▶ **Exercise**:
Reproduce the listing below verbatim, starting at the line that contains "Task: Select the" and ending after the line that contains "tap(40, 838)".

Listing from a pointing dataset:
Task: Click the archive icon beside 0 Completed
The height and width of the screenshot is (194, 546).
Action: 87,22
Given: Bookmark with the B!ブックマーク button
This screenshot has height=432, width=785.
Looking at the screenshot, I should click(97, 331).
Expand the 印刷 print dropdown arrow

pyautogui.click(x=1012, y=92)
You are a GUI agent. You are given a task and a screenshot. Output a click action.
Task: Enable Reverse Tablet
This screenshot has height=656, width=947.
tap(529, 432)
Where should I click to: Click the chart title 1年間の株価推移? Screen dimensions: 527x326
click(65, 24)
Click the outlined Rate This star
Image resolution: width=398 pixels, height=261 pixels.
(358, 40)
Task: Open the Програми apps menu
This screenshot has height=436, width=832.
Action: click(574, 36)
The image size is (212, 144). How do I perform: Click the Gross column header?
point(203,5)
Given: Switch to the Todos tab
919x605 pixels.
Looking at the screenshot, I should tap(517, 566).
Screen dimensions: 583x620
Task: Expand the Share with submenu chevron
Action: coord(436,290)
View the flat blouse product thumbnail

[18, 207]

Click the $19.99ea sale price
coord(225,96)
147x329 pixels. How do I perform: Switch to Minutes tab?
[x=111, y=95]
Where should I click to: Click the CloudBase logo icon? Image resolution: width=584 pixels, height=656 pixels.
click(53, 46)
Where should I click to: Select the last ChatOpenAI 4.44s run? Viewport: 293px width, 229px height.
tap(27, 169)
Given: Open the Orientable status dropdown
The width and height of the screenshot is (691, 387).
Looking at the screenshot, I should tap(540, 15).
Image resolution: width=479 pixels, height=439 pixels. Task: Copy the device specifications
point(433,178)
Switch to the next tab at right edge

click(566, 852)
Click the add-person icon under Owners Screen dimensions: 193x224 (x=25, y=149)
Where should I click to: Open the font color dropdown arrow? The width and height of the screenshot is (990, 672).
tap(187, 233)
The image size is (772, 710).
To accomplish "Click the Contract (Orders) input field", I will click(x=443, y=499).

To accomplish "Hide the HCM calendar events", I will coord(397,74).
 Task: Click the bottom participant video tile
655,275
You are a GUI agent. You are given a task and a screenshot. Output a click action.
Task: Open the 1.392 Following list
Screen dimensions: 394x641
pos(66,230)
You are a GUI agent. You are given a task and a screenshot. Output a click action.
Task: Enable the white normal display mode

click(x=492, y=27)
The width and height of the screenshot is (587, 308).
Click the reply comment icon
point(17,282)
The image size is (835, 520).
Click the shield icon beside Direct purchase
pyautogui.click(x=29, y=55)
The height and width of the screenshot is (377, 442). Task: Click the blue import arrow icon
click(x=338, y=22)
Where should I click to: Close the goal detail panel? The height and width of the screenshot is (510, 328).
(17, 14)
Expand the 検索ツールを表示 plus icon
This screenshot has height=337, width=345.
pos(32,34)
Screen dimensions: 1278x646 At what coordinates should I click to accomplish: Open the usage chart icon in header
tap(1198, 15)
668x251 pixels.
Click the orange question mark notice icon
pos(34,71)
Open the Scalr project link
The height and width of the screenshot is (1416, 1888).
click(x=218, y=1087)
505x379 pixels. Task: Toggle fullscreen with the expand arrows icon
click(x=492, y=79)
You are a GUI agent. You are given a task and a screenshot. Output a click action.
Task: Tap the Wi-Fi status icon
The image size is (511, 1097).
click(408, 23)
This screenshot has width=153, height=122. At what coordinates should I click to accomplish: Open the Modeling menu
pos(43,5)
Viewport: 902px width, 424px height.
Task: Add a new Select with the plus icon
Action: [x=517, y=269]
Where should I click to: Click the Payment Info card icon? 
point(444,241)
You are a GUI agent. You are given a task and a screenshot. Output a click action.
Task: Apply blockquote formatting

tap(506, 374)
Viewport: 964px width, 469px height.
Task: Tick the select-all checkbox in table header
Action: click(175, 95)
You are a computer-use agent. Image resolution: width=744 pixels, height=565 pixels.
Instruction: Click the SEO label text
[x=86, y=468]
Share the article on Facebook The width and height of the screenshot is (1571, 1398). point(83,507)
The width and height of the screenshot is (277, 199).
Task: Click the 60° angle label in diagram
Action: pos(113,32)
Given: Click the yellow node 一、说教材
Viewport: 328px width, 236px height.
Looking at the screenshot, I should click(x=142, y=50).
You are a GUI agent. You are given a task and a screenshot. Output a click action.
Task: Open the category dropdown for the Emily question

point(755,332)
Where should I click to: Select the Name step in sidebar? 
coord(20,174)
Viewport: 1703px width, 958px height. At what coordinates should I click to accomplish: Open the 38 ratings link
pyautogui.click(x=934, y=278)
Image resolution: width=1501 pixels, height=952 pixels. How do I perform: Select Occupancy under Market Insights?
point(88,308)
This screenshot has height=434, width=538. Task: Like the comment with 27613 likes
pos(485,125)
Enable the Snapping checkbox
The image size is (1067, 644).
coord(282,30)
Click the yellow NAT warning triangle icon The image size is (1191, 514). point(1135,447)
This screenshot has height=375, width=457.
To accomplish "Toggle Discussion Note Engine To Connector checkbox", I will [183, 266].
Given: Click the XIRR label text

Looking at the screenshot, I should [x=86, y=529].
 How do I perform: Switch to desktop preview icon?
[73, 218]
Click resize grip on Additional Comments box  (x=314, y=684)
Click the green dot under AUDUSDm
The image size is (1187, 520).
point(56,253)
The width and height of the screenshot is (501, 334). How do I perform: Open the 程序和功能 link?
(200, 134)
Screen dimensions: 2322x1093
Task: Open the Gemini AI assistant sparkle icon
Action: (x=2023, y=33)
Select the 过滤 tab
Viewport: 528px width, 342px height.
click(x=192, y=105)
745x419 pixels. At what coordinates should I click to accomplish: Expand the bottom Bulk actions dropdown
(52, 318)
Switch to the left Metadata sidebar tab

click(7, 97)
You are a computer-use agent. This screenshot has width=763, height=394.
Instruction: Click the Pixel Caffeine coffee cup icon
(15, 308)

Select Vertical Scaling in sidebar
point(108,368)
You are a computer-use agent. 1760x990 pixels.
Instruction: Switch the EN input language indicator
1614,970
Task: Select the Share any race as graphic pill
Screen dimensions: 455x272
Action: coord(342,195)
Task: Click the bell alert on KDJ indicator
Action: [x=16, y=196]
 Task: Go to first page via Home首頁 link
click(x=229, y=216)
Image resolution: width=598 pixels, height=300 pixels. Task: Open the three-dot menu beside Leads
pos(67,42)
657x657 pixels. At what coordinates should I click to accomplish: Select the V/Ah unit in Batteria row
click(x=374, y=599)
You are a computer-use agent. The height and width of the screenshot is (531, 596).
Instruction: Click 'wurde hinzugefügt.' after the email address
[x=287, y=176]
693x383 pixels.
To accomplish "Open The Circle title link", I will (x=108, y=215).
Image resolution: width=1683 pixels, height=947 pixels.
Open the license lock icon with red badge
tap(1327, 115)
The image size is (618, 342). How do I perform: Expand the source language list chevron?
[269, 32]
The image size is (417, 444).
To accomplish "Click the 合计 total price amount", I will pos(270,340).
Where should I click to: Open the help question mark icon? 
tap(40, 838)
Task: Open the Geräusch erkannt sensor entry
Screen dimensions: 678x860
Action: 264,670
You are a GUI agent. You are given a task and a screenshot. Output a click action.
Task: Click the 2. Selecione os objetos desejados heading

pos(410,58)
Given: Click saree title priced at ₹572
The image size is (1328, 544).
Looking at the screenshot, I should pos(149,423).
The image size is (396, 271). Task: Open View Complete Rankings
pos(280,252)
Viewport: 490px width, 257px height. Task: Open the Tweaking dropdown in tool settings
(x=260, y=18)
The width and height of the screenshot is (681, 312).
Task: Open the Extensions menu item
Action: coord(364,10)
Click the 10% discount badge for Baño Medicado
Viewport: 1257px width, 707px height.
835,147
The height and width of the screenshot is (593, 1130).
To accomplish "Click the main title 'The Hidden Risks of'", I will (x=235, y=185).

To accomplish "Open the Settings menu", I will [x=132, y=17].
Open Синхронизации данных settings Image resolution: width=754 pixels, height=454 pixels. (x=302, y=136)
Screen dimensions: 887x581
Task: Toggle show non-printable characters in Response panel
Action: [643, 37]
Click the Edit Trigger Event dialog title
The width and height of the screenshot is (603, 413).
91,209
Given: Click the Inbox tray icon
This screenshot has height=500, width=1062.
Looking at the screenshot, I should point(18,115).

▶ **Written solution**:
Task: Select the Share any race as graphic pill
Screen dimensions: 455x272
Action: coord(342,195)
Task: Click the bell alert on KDJ indicator
Action: [x=16, y=196]
 Task: Go to first page via Home首頁 link
click(x=229, y=216)
Image resolution: width=598 pixels, height=300 pixels. Task: Open the three-dot menu beside Leads
pos(67,42)
657x657 pixels. At what coordinates should I click to accomplish: Select the V/Ah unit in Batteria row
click(x=374, y=599)
You are a computer-use agent. The height and width of the screenshot is (531, 596).
Instruction: Click 'wurde hinzugefügt.' after the email address
[x=287, y=176]
693x383 pixels.
To accomplish "Open The Circle title link", I will (x=108, y=215).
Image resolution: width=1683 pixels, height=947 pixels.
Open the license lock icon with red badge
tap(1327, 115)
The image size is (618, 342). How do I perform: Expand the source language list chevron?
[269, 32]
The image size is (417, 444).
To accomplish "Click the 合计 total price amount", I will pos(270,340).
Where should I click to: Open the help question mark icon? 
tap(40, 838)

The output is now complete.